Die Badformen nehmen dabei den überwiegenden Anteil der Therapieformen ein und werden thermisch definiert als kalt bei einer Temperatur unter 33° C, als thermoneutral bei Temperaturen bis 38° C, und als heiß bei Temperaturen über 38° C.

Die wichtigsten Therapieformen sind:

Kneippsche Güsse (Flachgüsse), bei dem ein Wasserstrahl mit nur geringem Druck auf Arme, Beine, Rücken, Gesicht oder den ganzen Körper eines Patienten gerichtet wird.

Beim Wassertreten durchwaten die Patienten ein Becken mit kniehohem, kalten Wasser.

Druckstrahlgüsse (Blitzgüsse) sind eine Modifikation der Kneippschen Güsse. Hier wird der Patient mit einem Wasserstrahl mit mittlerem oder hohem Druck behandelt.

Bei Bewegungsbädern werden im Wasser Bewegungsübungen und Gymnastik ausgeübt. Dies kann in Kombination mit einer Unterwasserdruckstrahlmassage erfolgen. Diese Form findet oft Anwendung bei Wirbelsäulenerkrankungen und Frakturen.

Bei Wickel oder Packungen werden einzelne Körperteile mit einem feuchten Tuch bedeckt, welches seinerseits mit einem trockenen Außentuch verpackt wird, um die Verdunstung zu verlangsamen.

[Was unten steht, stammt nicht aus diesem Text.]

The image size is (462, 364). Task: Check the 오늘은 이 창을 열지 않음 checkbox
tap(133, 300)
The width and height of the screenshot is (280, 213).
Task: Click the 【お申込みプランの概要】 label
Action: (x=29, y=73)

Bei den klassischen Bädern wird unterschieden zwischen Teilbädern, bei dem nur Arme und Beine Wasser mit verschiedenen Temperaturen ausgesetzt werden, und Bürstenbäder, bei dem eine Bürstenmassage des Patienten erfolgt. Eine weitere Form ist das Stangerbad, bei dem der Patient in eine Wanne steigt, dessen Wasser galvanischen Strom leitet. Der schwache Stromreiz bewirkt eine Schmerzlinderung und wirkt durchblutungsfördernd.

Eine weitere Badform stellen die Armbäder dar. Kalte Armbäder werden bevorzugt bei nervösen Herzbeschwerden und Hypertonie eingesetzt, warme und heiße Armbäder bei rheumatischen Beschwerden und Mangeldurchblutung.

Bei Dampfbädern werden die Patienten heißem Wasserdampf ausgesetzt. Dieser kann mit ätherischen Ölen oder Kräutern versetzt sein.

Selbiges kommt in Saunen und türkischen Dampfbädern zum Einsatz.

Wirkung und Effekte

Eine Anwendung von kaltem Wasser bewirkt eine Konstriktion der betroffenen Gefäße, die reaktiv in eine Dilatation übergeht mit darauf folgender Erwärmung des behandelten Körperteils.

Es wird vermutet, dass dies einen analgetischen und antiphlogistischen Effekt herbeiführt. Eine längerfristige Kaltwasserbehandlung soll den Kreislauf und die Atemtätigkeit anregen.

Warm- und Heißwasseranwendungen bewirken eine Dilatation der Hautgefäße, wodurch es zu einer verbesserten Perfusion der Hautpartien und der darunter liegenden Muskulatur kommt.

Die Wassertherapie ist nur zum Teil integraler Bestandteil der Schulmedizin. Ihr Haupteinsatzgebiet bleibt der alternativen Medizin vorbehalten.